We are still on the login node, which is shared with many other users. This means, that if we do heavy calculations, all these other users are affected.
If you need to do heavy calculations:
Submit that calculation as a batch job
UPPMAX only: use an interactive session
This will be shown in the course in a later session
Exercises
Exercise 1: find an R module
Note
Learning objectives
find the module to be able to run R
Use the module system to find which versions of R are provided by your cluster’s module system.
Answer
From a terminal, do:
module spider R
You will see a list of modules that provide for different versions of R.
Exercise 2: load an R module
Note
Learning objectives
load the module to be able to run R
For this course, we recommend these versions of R:
HPC center |
R version |
---|---|
HPC2N |
4.1.2 |
LUNARC |
4.2.1 |
UPPMAX |
4.1.1 |
Load the module for the R version recommended to use in this course.
Answer HPC2N
module load GCC/11.2.0 OpenMPI/4.1.1 R/4.1.2
Answer LUNARC
module load GCC/11.3.0 OpenMPI/4.1.4 R/4.2.1
Answer UPPMAX
module load R/4.1.1
Exercise 3: use the R interpreter
Note
Learning objectives
run the R interpreter
run the R command to get the list of installed R packages
Here we:
start the R interpreter
find out which packages are already installed
load an R package
Exercise 3.1: start the R interpreter
Start the R interpreter.
Answer
R
Exercise 3.2: check which packages are installed
From within the R interpreter, check which packages are installed.
Answer
installed.packages()
Exercise 3.3: load a package
From within the R interpreter, load the parallel
package.
Answer
library(parallel)
Exercise 4: run an R script
Note
Learning objectives
run an R script from the command-line
In this exercise, we will run an example script.

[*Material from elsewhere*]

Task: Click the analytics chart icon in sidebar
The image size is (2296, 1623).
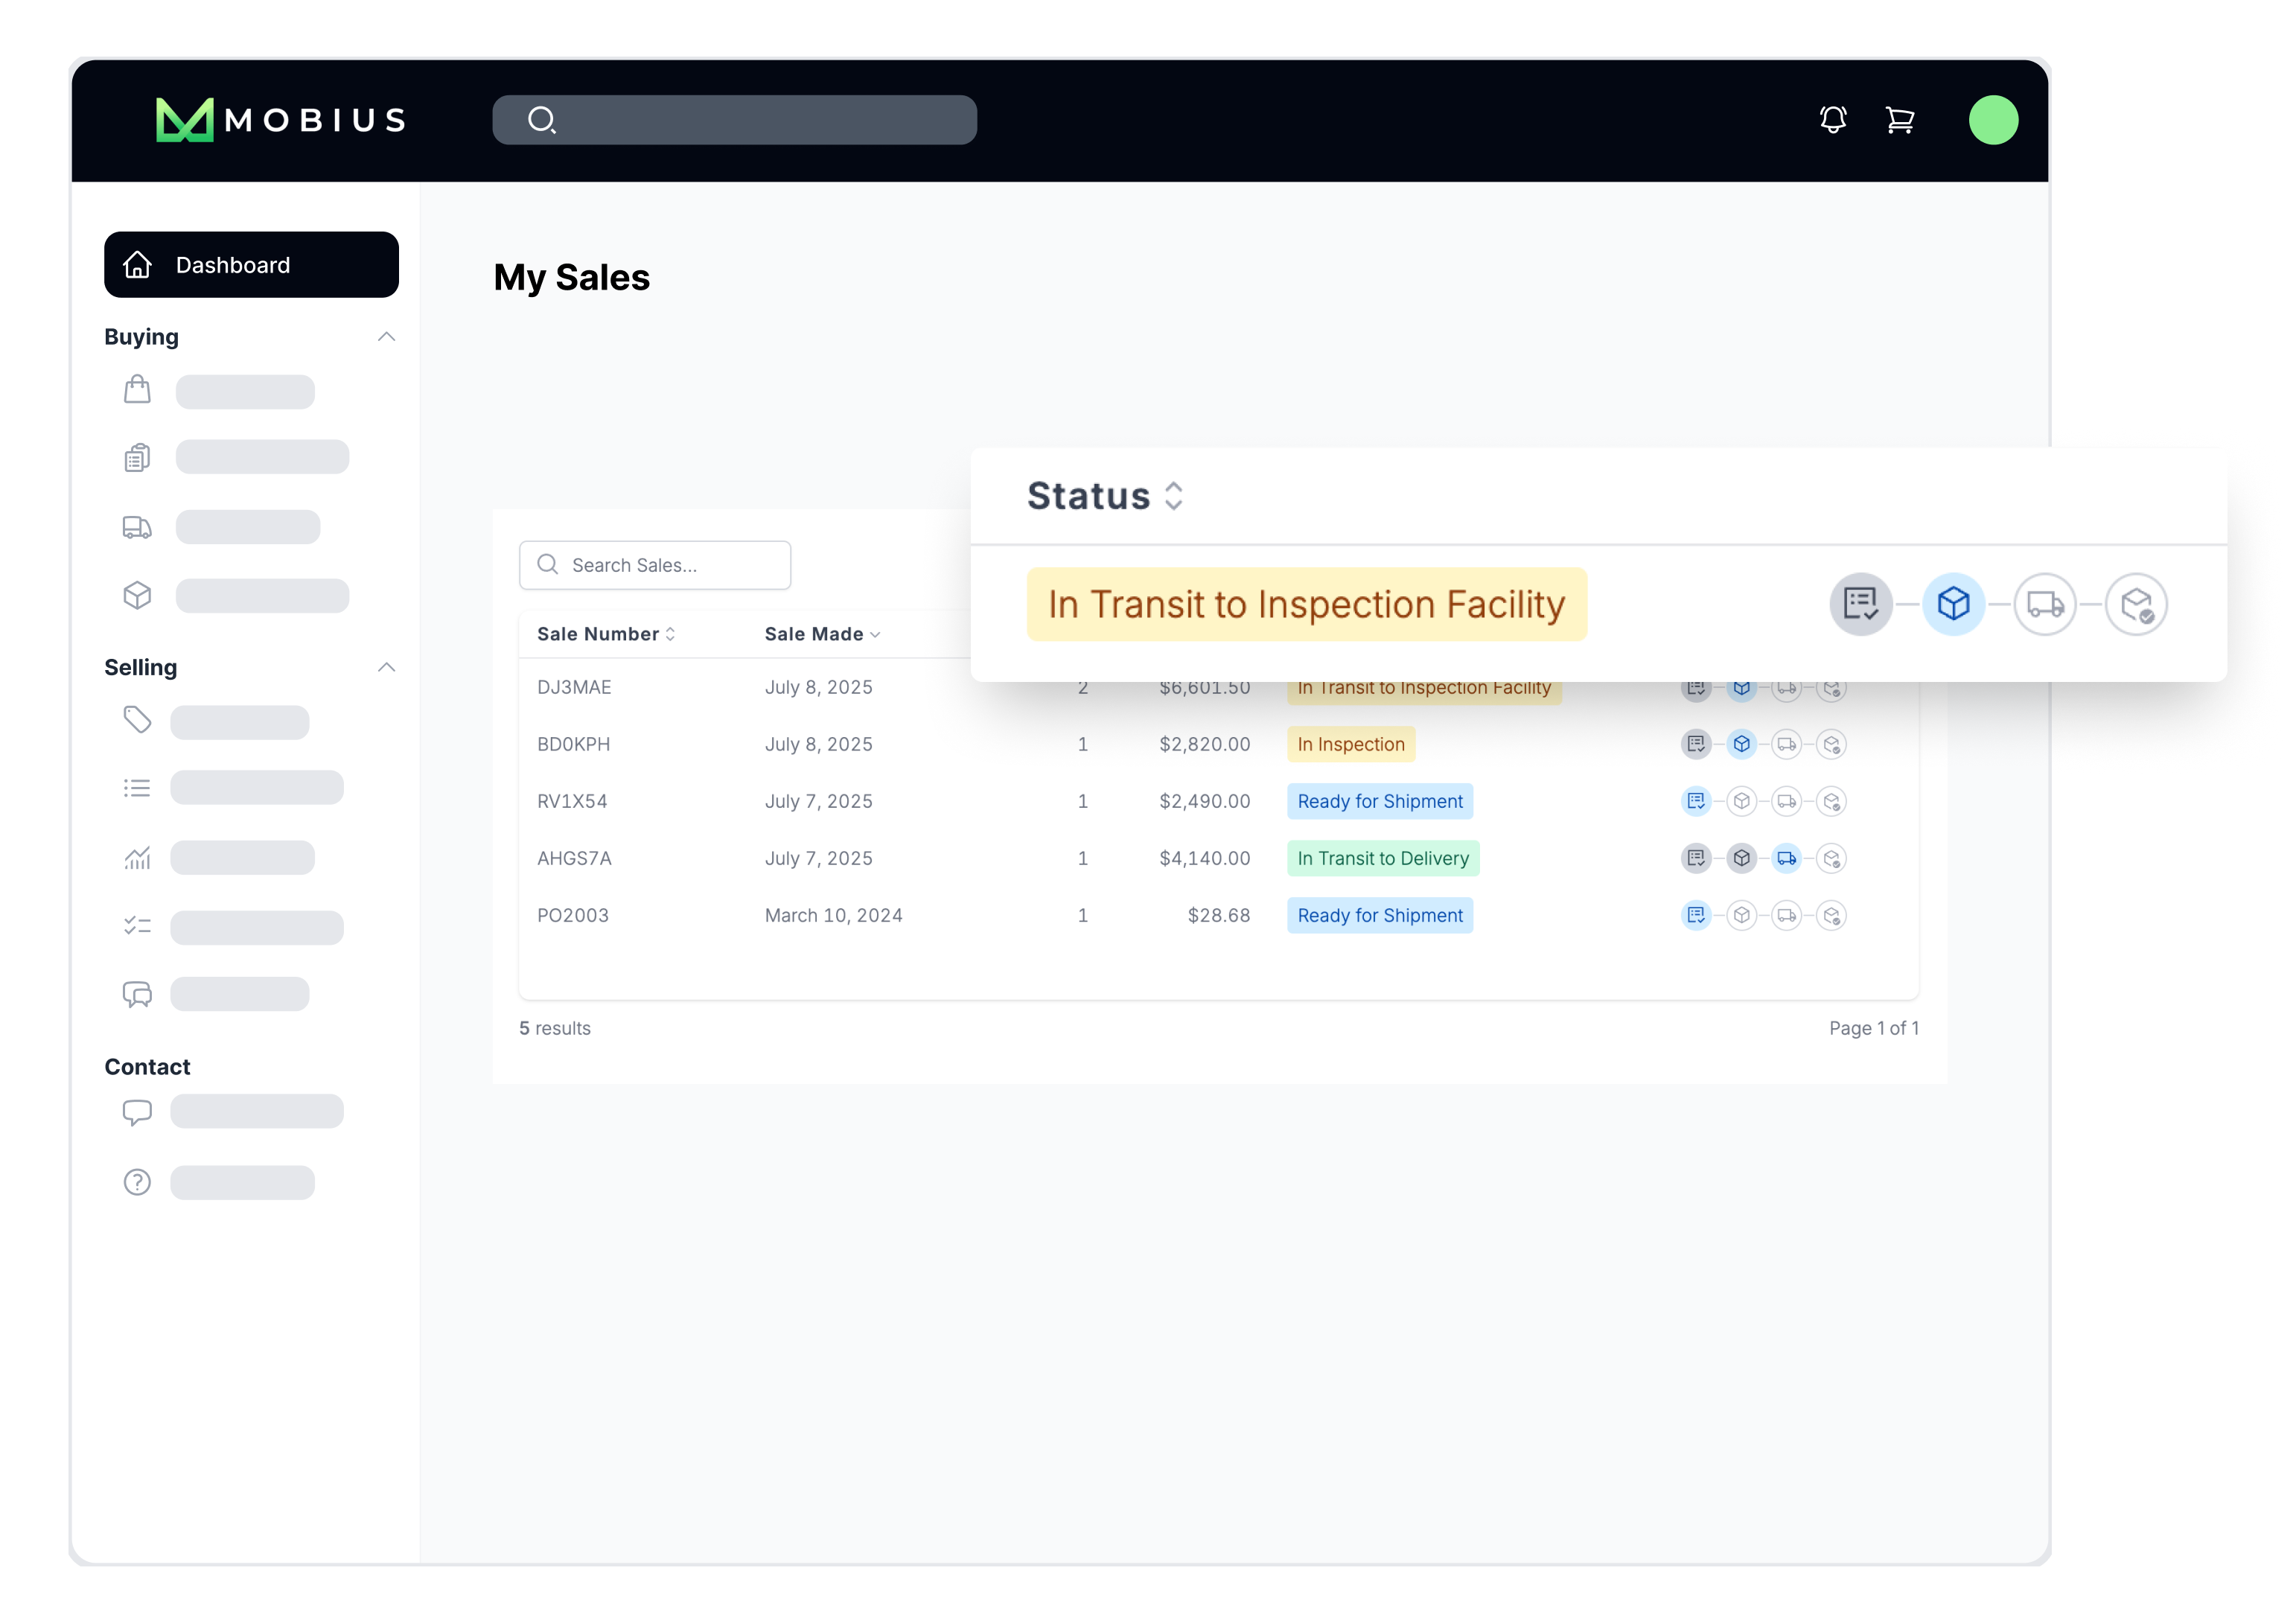Action: coord(137,858)
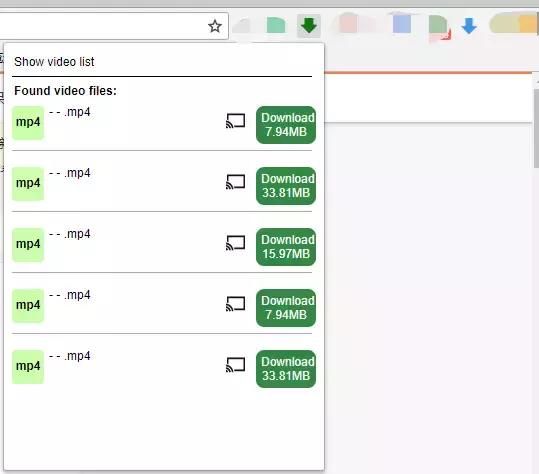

Exercise 4.1: get an R script
Get the R script hello.R by downloading it from the terminal:
wget https://raw.githubusercontent.com/UPPMAX/R-python-julia-HPC/main/exercises/r/hello.R
Exercise 4.2: run
Run the R script called hello.R
, using Rscript
.
Answer HPC2N
Rscript hello.R
This will look similar to:
b-an01 [~]$ Rscript hello.R
[1] "Hello World!"
b-an01 [~]$
Answer LUNARC
Rscript hello.R
This will look similar to:
[bbrydsoe@rackham2 bbrydsoe]$ Rscript hello.R
[1] "Hello World!"
[bbrydsoe@rackham2 bbrydsoe]$
Answer UPPMAX
Rscript hello.R
This will look similar to:
[bbrydsoe@rackham2 bbrydsoe]$ Rscript hello.R
[1] "Hello World!"
[bbrydsoe@rackham2 bbrydsoe]$
Exercise 5: download and extract the tarbal with exercises
See here how to download and extract the tarbal with exercises.
Conclusions
Keypoints
One needs to:
first find a module to run R
load one or more modules to run R.
if one cares about reproducibility, use explicit versions of modules
start the R interpreter with
R
run R scripts scripts with
Rscript
However:
as we work on a login node, we can only do lightweight things
we can only use the R packages installed with the R module
we do not work in an isolated environment
These will be discussed in other sessions.